[Problem requirements] Omit all pictures. Copy exactly the lines from the line containing "Task: Click the Camera icon in sidebar" to the end of the listing, with both ends included.

[Records provided]
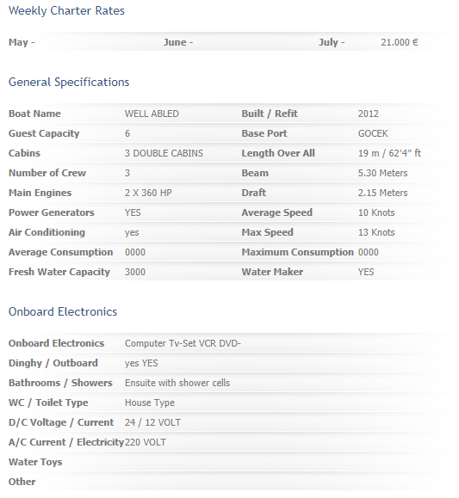Screen dimensions: 459x498
Task: Click the Fresh Water Capacity 3000 value
Action: 135,272
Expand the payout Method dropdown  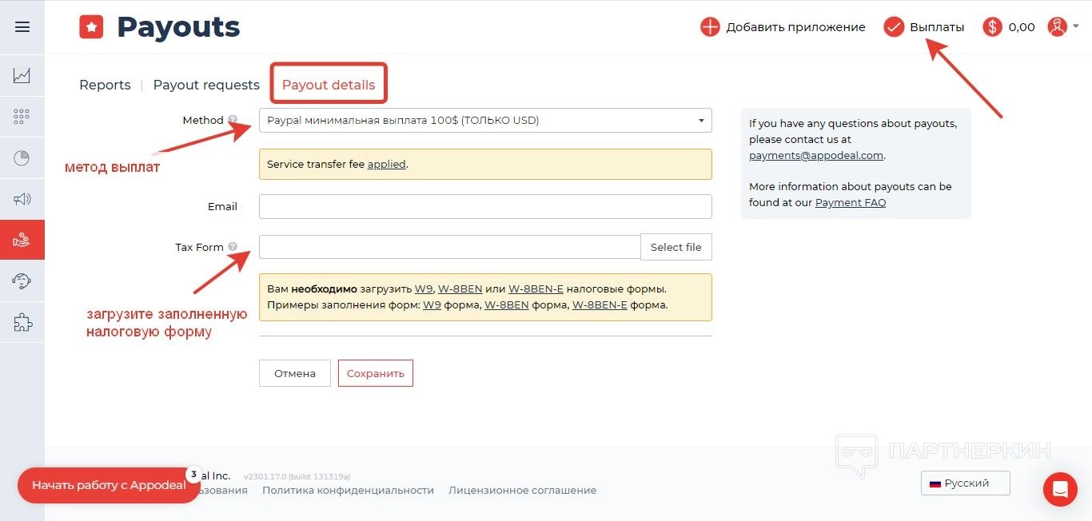[x=485, y=121]
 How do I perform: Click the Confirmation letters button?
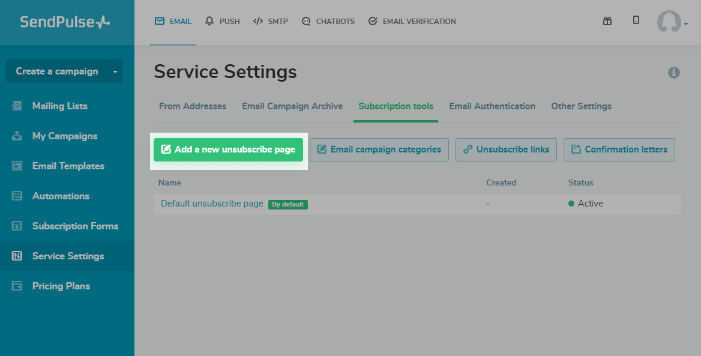coord(619,149)
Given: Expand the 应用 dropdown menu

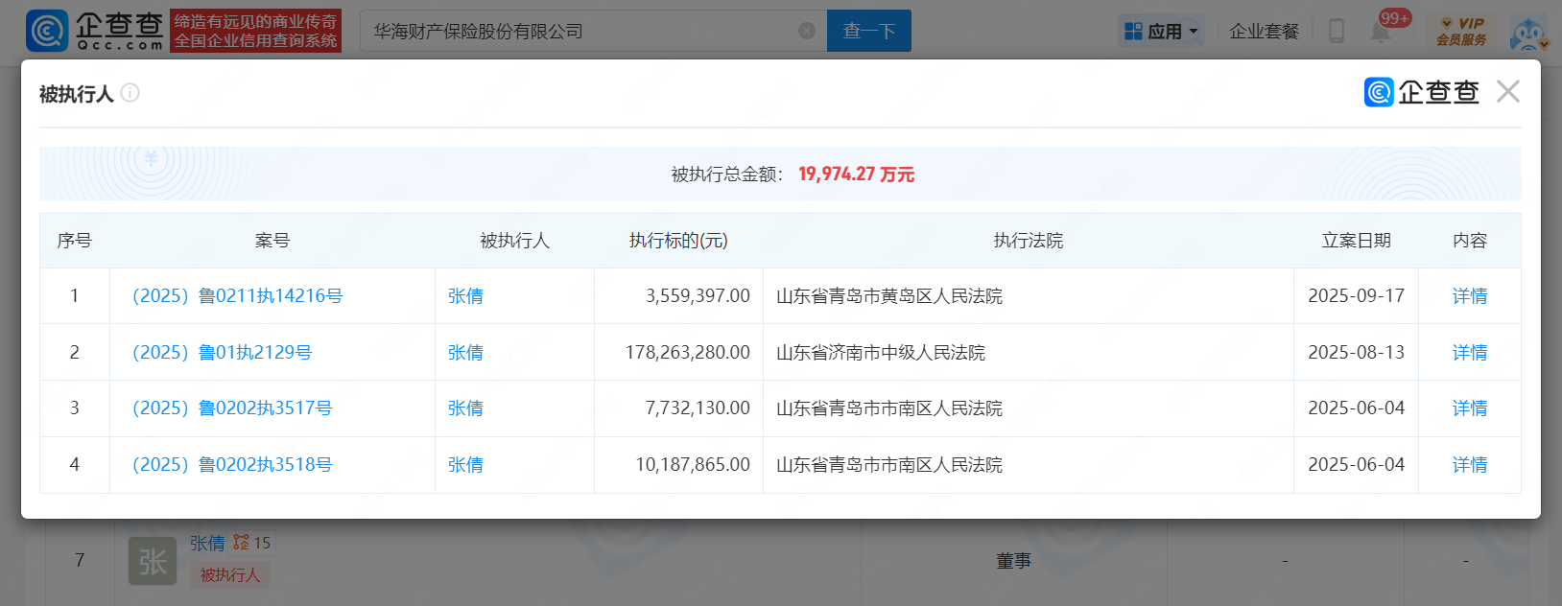Looking at the screenshot, I should tap(1162, 31).
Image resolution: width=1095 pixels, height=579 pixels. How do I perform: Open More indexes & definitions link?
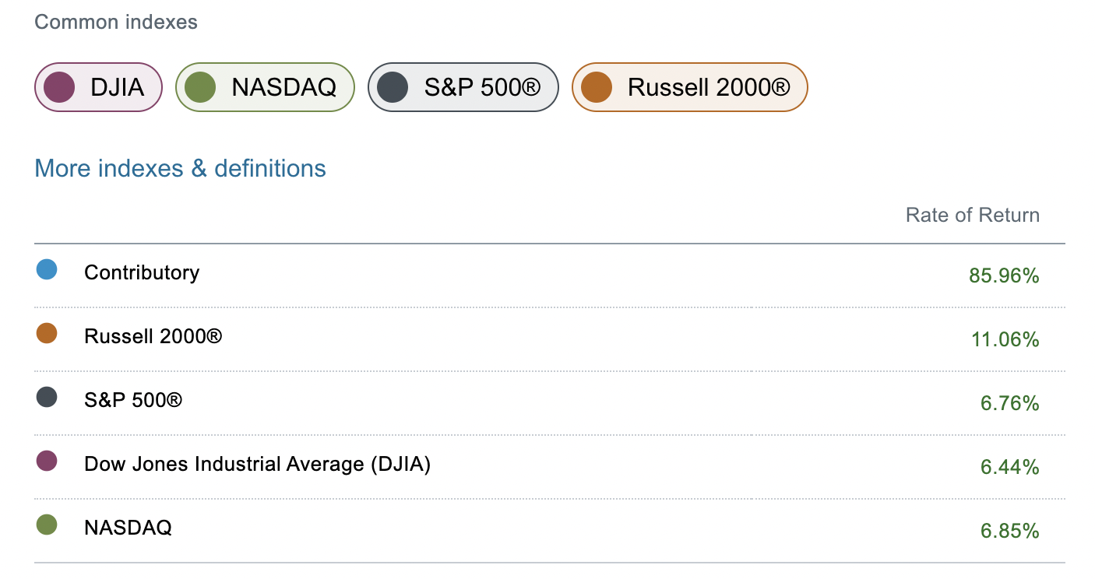click(x=181, y=168)
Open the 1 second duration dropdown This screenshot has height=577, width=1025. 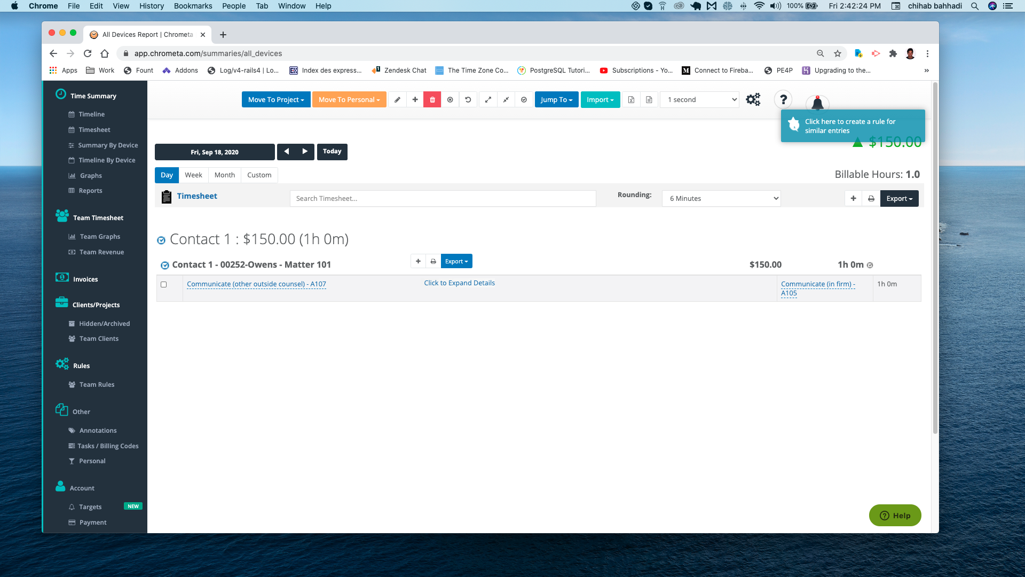click(699, 99)
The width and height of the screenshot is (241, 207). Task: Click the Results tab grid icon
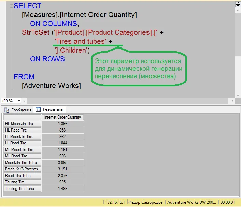tap(38, 110)
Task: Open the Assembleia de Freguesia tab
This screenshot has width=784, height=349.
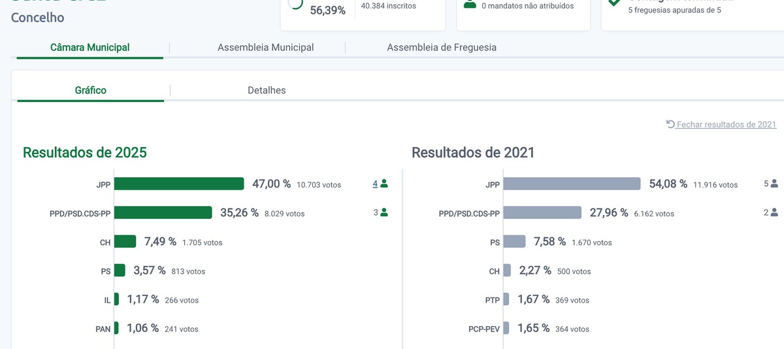Action: click(x=442, y=47)
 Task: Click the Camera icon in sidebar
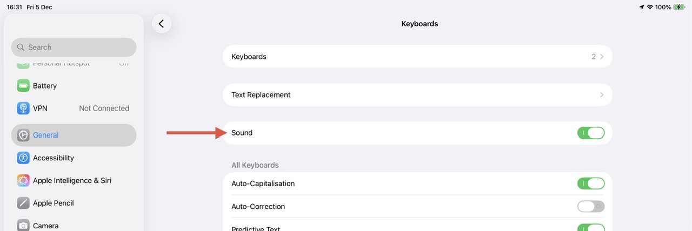click(x=23, y=225)
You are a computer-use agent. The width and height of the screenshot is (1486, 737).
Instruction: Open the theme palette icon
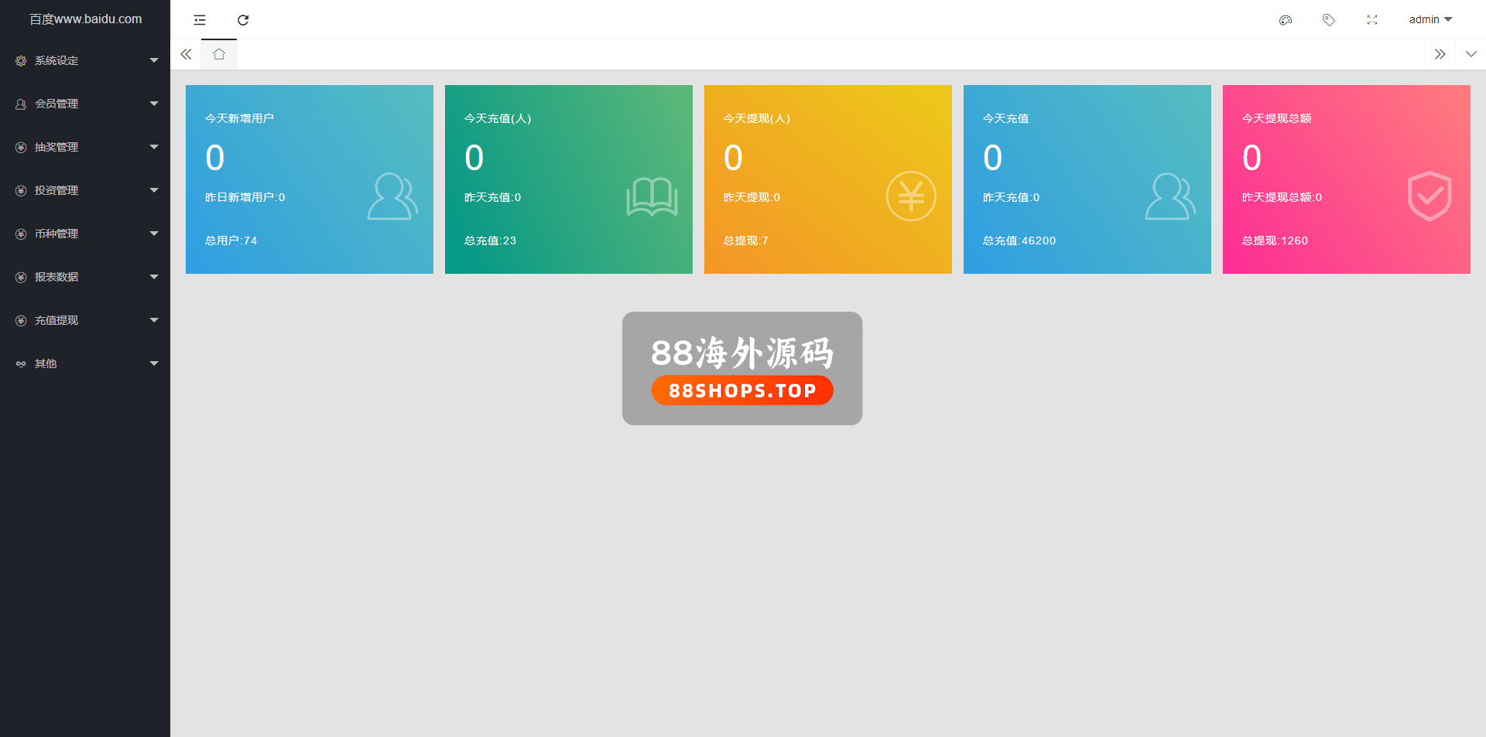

[Written solution]
 Task: Click the Camera icon in sidebar
click(x=23, y=225)
You are a computer-use agent. The width and height of the screenshot is (1486, 737).
Instruction: Open the theme palette icon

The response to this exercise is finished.